### WRITTEN PROBLEM
How many lines of the records contain the string "target"? Reply with the number alone.
= = =
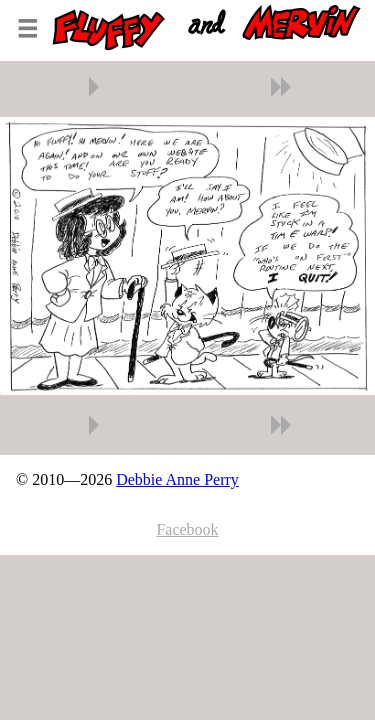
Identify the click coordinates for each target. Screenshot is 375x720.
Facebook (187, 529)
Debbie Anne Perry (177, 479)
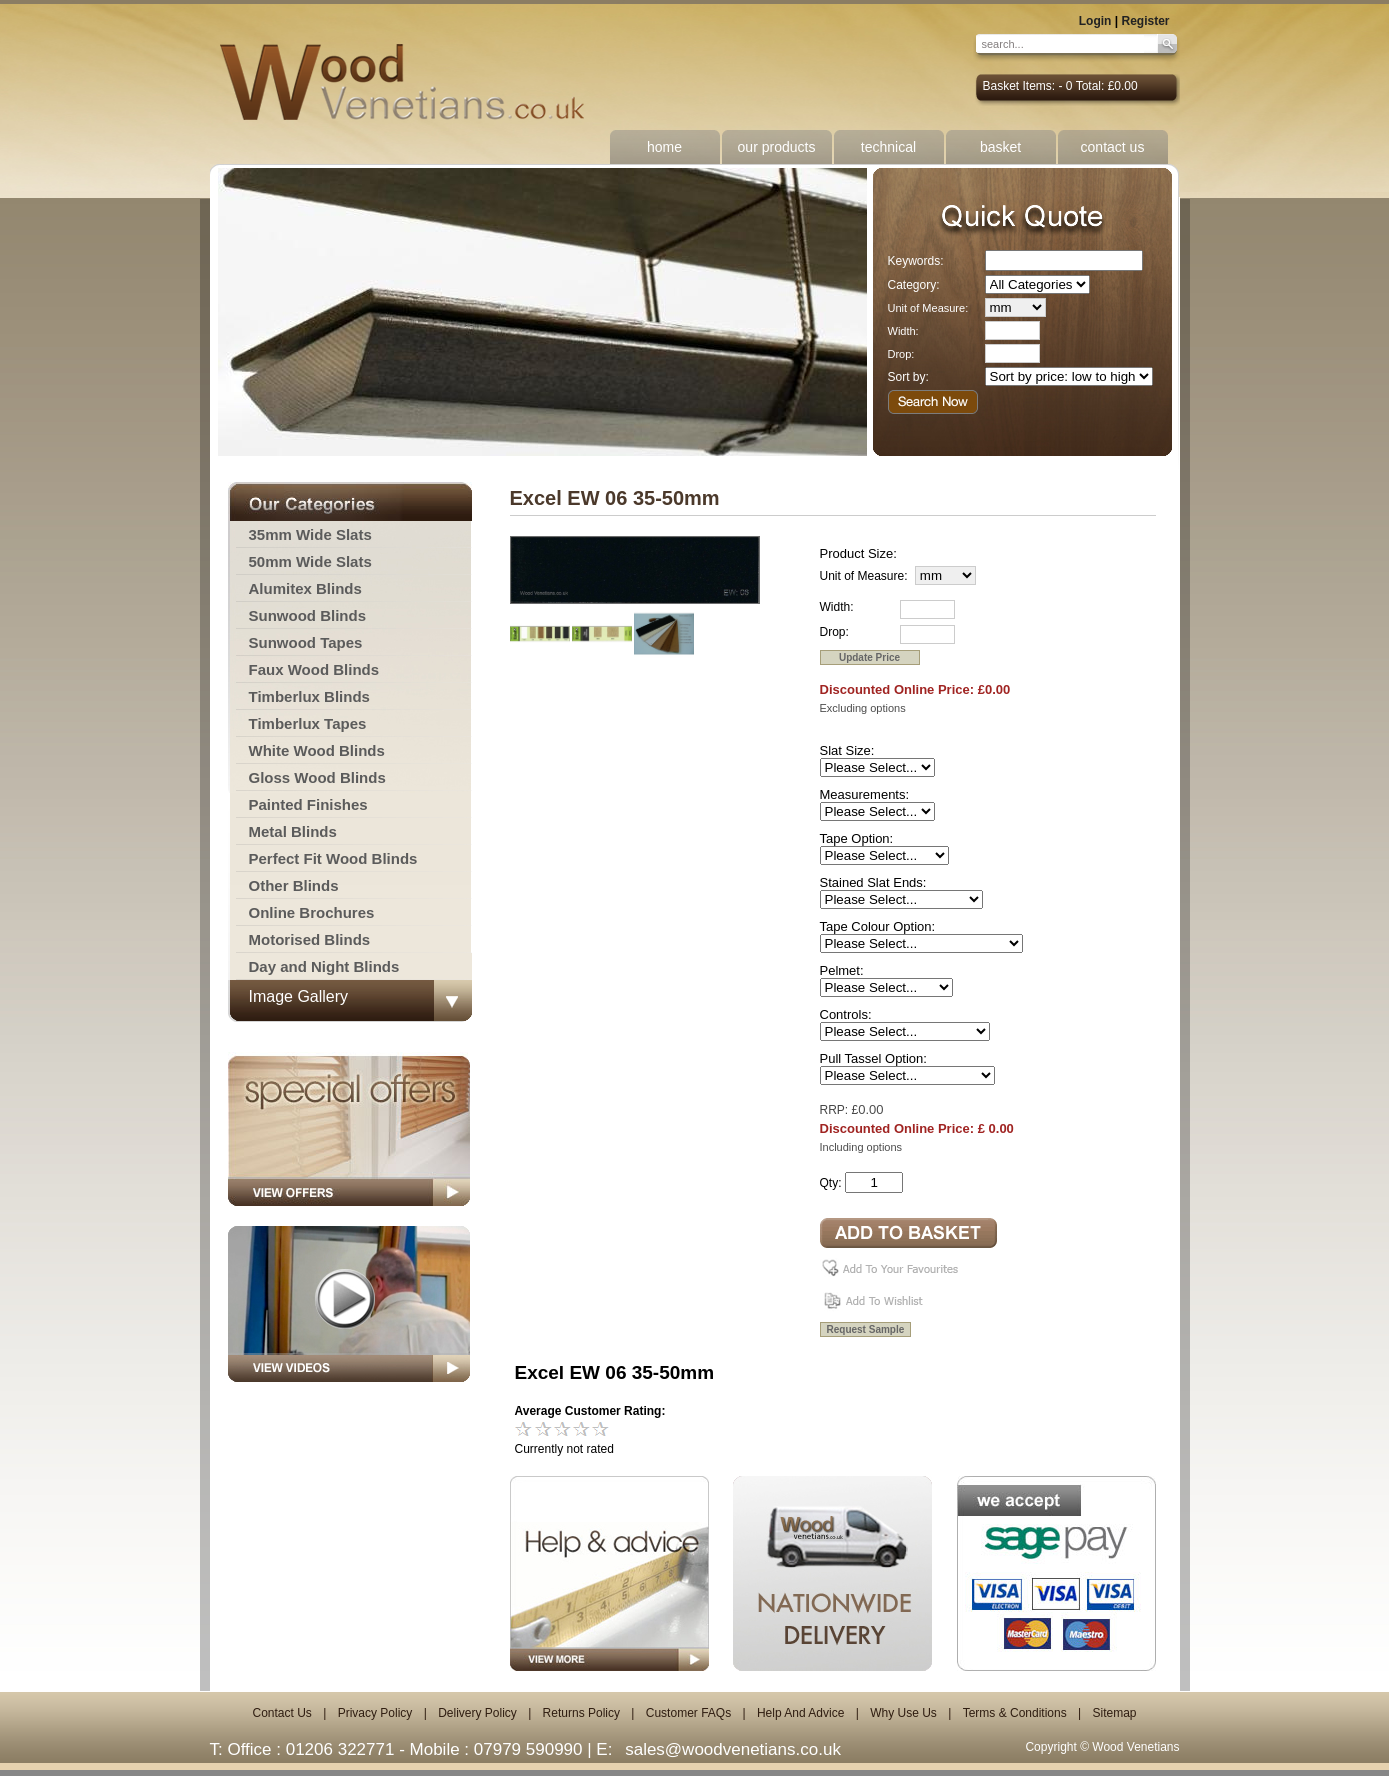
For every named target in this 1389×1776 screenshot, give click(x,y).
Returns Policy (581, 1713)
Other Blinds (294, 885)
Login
= = =
### TASK RESULT
2